Youth unemployment is particularly troubling. In November this year 11,200 young people had been claiming benefits for more than a year. Youth unemployment is now worse than it was when Labour came to power. Figures from the Office of National Statistics are instructive:
1997 2006 Change
16 – 24 year olds unemployed 665,000 702,000 + 37,000
16 – 24 unemployment rate 14.4% 14.5% + 0.1%
16 – 24 unemployment rate – London 22.5% 42.9% + 20.4%
Labour MPs are rushing to blame the usual suspects – immigrants. With simple but flawed logic they suggest that hundreds of thousands of East Europeans have flooded in and taken jobs that might otherwise be filled by British workers. However, if this were the case, why was it that two thirds of a million 16 – 24 year olds were unemployed before the East Europeans arrived? How has Britain managed to absorb hundreds of thousands of East European workers when unemployment has only risen by tens of thousands?
This scapegoating of hard working, tax paying immigrants is a sordid attempt to shift attention from the real culprits: the Labour government. Youth unemployment is on the rise because Labour has strangled business with masses of extra regulation and rising taxation. It is rising because our schools are still failing to teach basic skills to far too many of our children; a quarter are functionally illiterate, innumerate and leave school at 16 with no qualifications worth speaking of.

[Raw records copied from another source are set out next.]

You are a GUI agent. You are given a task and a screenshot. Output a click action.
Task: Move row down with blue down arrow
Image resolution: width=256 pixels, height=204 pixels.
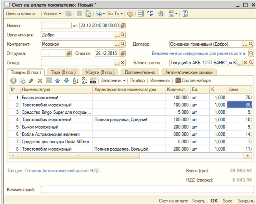tap(66, 81)
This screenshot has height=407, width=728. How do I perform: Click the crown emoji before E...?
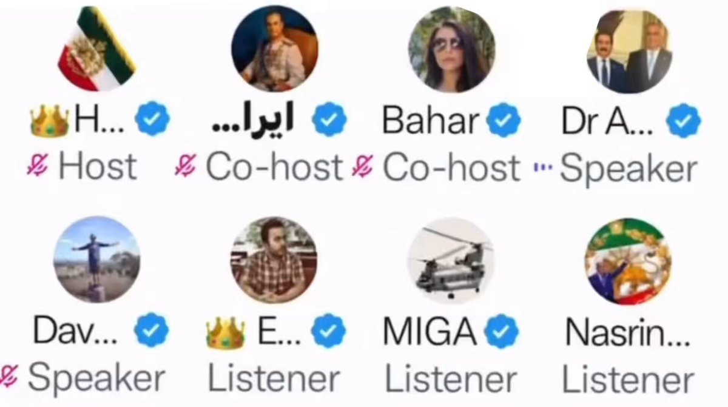[225, 332]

And it is rising because the government’s New Deal is a disaster, costing more and proving less effective than similar schemes in comparable countries, while massaging the jobless statistics by placing young people in jobs that last less than 13 weeks, so that returning jobless do not appear to be long-term unemployed.
In 1997 Gordon Brown described the levels of youth unemployment that Labour inherited from the Conservatives as “sickening”, a “human tragedy”, “an economic disaster”. After nine years of his chancellorship, it is now worse. It is an old Labour story, and each time we read it we feel the same despair. Labour isn’t working.